I promise this is not to make anyone feel bad, and if it does I am truly sorry. I just want to wake each of us up to the reality that our brothers and sisters in Christ around the world are literally starving every day, but we just keep on with our normal traditions. I want us to realize that 20,000 children die each and everyday around the world because of starvation and preventable diseases, but we keep making sure our children have Iphones, computers, and game systems that are worth more than most people see in 1 year.

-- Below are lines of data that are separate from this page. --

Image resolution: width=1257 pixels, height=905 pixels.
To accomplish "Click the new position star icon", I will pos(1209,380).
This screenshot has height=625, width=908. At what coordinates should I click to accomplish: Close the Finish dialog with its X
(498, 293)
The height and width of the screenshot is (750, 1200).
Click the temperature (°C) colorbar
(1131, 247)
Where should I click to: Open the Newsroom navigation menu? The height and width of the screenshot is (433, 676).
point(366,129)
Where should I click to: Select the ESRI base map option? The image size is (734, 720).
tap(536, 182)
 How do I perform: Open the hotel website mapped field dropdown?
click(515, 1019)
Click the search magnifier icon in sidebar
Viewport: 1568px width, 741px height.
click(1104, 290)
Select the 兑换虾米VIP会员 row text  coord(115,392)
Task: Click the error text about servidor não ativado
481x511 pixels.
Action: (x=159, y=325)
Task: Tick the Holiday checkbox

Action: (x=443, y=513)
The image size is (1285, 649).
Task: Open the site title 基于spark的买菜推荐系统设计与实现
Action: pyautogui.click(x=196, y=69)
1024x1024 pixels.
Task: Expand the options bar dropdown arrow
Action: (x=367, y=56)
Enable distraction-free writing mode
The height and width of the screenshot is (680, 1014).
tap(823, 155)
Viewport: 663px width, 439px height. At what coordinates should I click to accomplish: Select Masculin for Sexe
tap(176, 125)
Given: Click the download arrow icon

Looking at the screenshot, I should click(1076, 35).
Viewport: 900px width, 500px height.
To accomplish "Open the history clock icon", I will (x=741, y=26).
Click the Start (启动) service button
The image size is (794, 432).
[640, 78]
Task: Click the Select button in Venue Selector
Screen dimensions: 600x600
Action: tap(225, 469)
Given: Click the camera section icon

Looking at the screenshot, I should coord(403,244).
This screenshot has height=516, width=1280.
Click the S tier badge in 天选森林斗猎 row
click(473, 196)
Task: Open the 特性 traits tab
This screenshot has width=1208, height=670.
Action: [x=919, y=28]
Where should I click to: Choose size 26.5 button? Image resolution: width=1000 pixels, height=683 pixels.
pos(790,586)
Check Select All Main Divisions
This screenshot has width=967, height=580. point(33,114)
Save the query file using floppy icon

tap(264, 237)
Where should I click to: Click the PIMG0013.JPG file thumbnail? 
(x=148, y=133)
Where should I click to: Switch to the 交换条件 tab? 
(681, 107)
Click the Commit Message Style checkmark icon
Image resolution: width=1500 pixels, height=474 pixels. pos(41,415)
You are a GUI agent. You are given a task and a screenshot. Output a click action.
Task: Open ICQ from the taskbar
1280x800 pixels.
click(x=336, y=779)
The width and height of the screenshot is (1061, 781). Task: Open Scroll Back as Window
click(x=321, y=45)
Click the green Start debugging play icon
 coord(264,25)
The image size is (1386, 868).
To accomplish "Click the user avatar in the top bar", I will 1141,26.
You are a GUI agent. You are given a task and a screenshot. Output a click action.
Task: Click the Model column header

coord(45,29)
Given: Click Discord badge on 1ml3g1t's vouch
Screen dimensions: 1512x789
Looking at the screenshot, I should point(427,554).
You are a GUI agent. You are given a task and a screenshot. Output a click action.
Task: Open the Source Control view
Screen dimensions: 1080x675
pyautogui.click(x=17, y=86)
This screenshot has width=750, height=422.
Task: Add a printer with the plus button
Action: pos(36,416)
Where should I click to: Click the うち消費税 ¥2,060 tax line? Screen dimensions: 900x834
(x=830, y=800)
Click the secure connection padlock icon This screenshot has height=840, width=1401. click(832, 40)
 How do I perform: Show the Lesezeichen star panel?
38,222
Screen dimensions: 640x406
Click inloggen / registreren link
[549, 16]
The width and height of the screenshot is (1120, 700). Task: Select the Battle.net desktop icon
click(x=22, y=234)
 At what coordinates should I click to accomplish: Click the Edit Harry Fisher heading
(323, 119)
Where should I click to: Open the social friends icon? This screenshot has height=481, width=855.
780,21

So what do we do? That’s the right question to ask isn’t it? You may unsubscribe to our blog now, but at least let’s ask this question…What do we in light of our brothers and sisters, our children not having their most basic needs met on a daily basis? I am not arguing for you to give more money to All Things New, I am not trying to convince you to move to another country (even though that would be awesome), and I am not trying to tell you what to do with your money. What I do want us to do is to begin to look at the world from a GODly perspective. To begin to see the world as GOD sees it. The world is bigger than our family, our friends, our city, our state, and even our country. GOD loves the entire world, and there are people every day who die without the Gospel of Jesus Christ. There are people every day who are sitting in their homes starving and they cannot do anything about it. Let’s ask this question…

 

How can we change our lives so that we see the world like GOD sees the world?

 

I can promise you that this is a terrifying question to truly ask yourself, because GOD will give you an answer. And if you truly ask this question and then seek after GOD for an answer, things will change. GOD may ask you to move to a different house, eat out less, sell one of your cars, or even give up some of your possessions so that you have more money to give away. He may ask you to give up everything and move to another country. At the very least, your life will change in ways that you have never even began to think about. I remember the first time I went to the movie theater after moving to Haiti and thinking, “The amount of money people spent here on popcorn could feed my entire community in Haiti for 1 week.” It is a sobering thought. So in the midst of all of the fun, family, parties, and gifts that we will share during this Christmas season, let’s not forget why we celebrate Christmas. We celebrate Christmas because of how much GOD loves us. We celebrate Christmas because He sent His Son to this world to save us from our sins. So let’s not celebrate Christmas by thinking only about ourselves! Let’s celebrate Christmas by asking GOD this question…“how can we change our lives so that we see the world like GOD sees the world?”